Exercise goal: From the line containing "首页 (126, 466)" to the last line of the listing below, repeat every line exactly, and output nothing else.

Record excerpts:
++++++++++
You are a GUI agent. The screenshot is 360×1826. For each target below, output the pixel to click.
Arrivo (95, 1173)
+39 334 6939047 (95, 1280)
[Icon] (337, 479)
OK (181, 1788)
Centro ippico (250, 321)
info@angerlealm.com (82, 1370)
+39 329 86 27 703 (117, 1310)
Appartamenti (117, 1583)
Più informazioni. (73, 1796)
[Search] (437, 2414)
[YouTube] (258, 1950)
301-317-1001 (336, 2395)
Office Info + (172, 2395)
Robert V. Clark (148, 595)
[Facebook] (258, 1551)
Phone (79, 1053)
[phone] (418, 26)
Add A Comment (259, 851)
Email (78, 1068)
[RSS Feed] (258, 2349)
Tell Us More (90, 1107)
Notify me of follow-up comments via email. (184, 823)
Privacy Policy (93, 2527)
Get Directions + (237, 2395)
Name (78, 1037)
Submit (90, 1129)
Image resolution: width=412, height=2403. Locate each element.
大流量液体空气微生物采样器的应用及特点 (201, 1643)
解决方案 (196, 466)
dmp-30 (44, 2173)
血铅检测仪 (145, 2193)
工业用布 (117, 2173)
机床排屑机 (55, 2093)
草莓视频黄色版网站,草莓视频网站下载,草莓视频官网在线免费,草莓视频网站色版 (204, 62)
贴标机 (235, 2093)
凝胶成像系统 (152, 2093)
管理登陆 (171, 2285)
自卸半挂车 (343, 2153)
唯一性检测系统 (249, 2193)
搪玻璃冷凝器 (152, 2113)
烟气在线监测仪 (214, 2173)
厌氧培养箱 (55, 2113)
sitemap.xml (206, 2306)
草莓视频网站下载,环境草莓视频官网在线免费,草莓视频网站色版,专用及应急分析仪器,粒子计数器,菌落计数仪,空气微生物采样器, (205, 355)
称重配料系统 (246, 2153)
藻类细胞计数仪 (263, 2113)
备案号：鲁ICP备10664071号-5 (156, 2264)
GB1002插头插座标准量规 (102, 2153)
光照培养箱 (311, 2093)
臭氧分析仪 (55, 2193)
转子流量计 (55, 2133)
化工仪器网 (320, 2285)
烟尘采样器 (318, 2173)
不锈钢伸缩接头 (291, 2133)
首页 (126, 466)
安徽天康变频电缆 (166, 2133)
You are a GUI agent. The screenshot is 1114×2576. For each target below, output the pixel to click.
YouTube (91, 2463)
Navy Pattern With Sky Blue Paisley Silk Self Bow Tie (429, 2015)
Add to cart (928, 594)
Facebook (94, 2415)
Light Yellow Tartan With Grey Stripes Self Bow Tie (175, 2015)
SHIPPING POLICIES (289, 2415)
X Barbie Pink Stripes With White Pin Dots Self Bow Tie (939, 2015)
++++++++++
Answer:
首页 (126, 466)
安徽天康变频电缆 (166, 2133)
You are a GUI agent. The screenshot is 1114×2576. For each target below, output the pixel to click.
YouTube (91, 2463)
Navy Pattern With Sky Blue Paisley Silk Self Bow Tie (429, 2015)
Add to cart (928, 594)
Facebook (94, 2415)
Light Yellow Tartan With Grey Stripes Self Bow Tie (175, 2015)
SHIPPING POLICIES (289, 2415)
X Barbie Pink Stripes With White Pin Dots Self Bow Tie (939, 2015)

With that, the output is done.